Smokers miss work more often, cost UK billions

October 31, 2012 / NEW YORK (Reuters Health) / – Smokers miss an average of two or three more days of work each year than non-smokers, according to a new analysis of 29 past studies.

Based on that finding, absenteeism due to smoking cost the UK alone 1.4 billion pounds – or $2.25 billion – last year, researchers calculated.

“Clearly the most important message for any individual’s health is, ‘Quit smoking,’ but I think that message is pretty well out there,” said Douglas Levy, a tobacco and public health researcher from the Harvard Medical School in Boston who wasn’t involved in the new study.

But, he added, “I think (the study) does point to the fact that this is something that doesn’t just affect the individual, it affects the economy as well.”

The analysis included studies conducted between 1960 and 2011 in Europe, Australia and New Zealand, the United States and Japan, with a total of over 71,000 public and private sector workers.

Researchers asked the workers about their current and former smoking habits and used surveys or medical and employee records to track how often they were absent over an average of two years.

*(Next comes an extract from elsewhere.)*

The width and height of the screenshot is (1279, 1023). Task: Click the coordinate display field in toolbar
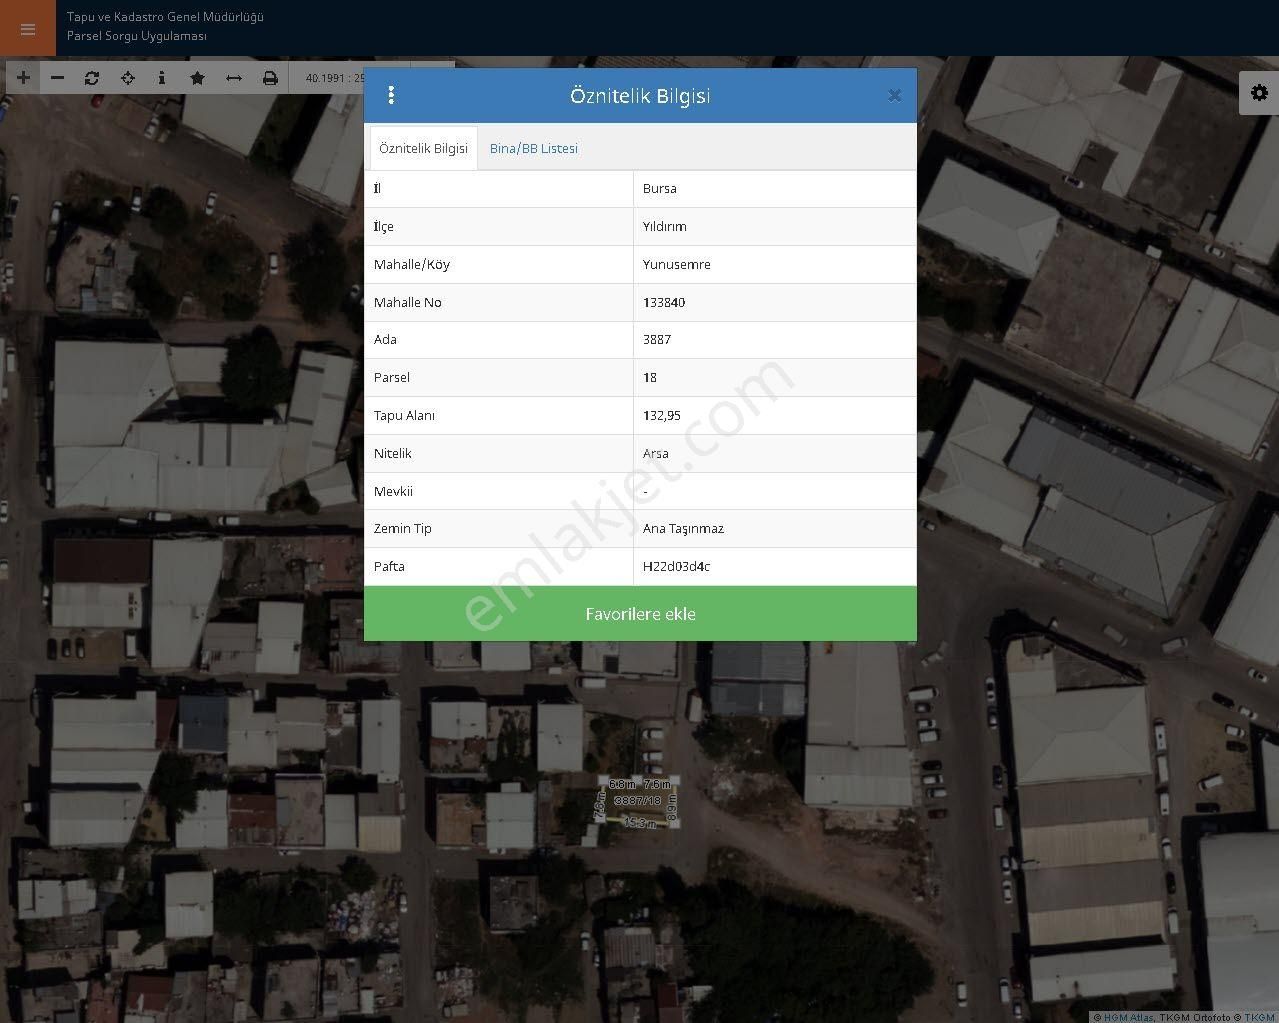tap(328, 78)
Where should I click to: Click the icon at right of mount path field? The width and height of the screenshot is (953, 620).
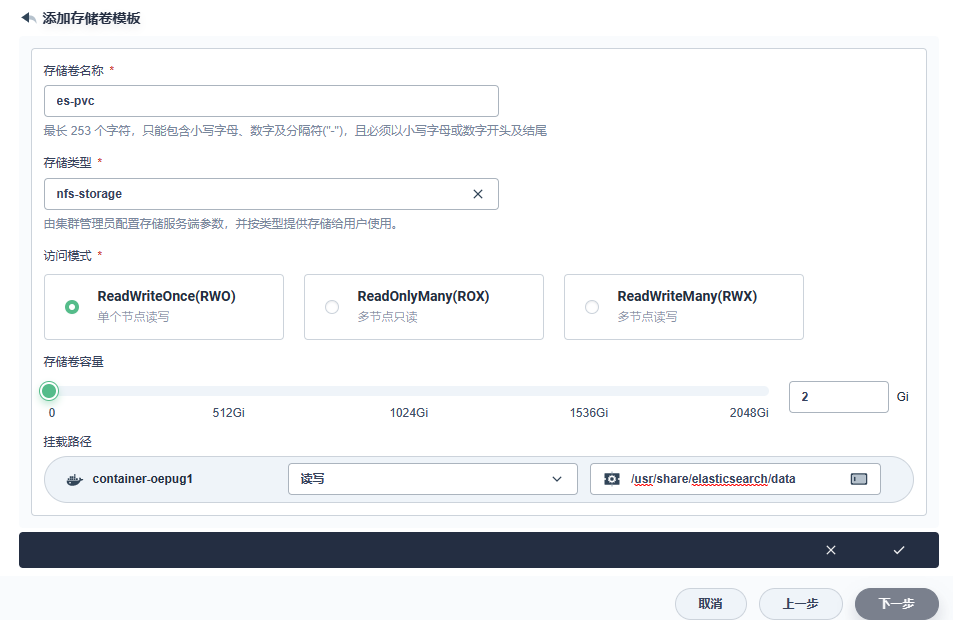[x=858, y=479]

Combining the results, Jo Leonardi-Bee of the University of Nottingham, UK and her colleagues found current smokers were 33 percent more likely to miss work than non-smokers. They were absent an average of 2.7 extra days per year than people who abstained.

Former smokers fell somewhere in between current and never-smokers when it came to absenteeism.

The researchers calculated that current smokers were still 19 percent more likely to miss work than ex-smokers – so encouraging smokers to quit could help reverse some of the lost-work trends.

“The results of this study suggest that smoking cessation in the workplace could potentially result in cost savings for employers from reduced absenteeism,” Leonardi-Bee’s team reported in the journal Addiction.

The 1.4 billion pounds lost in the UK due to smoking-related absenteeism is only one cost of smoking in the workplace, according to Leonardi-Bee and her colleagues. Others include productivity lost to smoking breaks and the cost of cigarette-related fire damage.